- **Requirement**: In the records that follow, the lines from the one containing "840x500 pixels." to the one containing "Given: Tick the", inclusive, are to be given again exactly.

- **Dataset extract**:
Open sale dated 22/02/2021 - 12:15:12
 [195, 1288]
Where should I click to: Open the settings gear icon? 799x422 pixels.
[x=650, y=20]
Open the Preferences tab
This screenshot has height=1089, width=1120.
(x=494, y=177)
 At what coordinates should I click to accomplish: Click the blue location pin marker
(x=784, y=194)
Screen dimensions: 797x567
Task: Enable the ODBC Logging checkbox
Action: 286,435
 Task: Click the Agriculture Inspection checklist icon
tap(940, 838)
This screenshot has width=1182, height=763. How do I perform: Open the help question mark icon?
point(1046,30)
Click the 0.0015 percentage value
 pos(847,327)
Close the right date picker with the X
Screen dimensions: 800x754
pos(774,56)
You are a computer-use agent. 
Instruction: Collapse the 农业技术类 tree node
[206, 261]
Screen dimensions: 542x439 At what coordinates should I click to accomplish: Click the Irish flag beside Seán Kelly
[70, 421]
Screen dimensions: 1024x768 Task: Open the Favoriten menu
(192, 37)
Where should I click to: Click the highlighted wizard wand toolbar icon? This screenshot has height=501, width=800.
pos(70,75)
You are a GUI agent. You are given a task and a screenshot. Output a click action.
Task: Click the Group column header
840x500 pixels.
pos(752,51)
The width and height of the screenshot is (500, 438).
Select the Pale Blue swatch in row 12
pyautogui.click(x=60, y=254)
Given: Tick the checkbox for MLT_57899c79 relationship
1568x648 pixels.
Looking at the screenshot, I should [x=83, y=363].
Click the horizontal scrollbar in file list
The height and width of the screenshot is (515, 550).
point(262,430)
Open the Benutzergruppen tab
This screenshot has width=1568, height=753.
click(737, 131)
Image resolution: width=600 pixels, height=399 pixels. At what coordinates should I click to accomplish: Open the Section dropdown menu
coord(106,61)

- **Exercise answer**:
840x500 pixels.
pos(752,51)
The width and height of the screenshot is (500, 438).
Select the Pale Blue swatch in row 12
pyautogui.click(x=60, y=254)
Given: Tick the checkbox for MLT_57899c79 relationship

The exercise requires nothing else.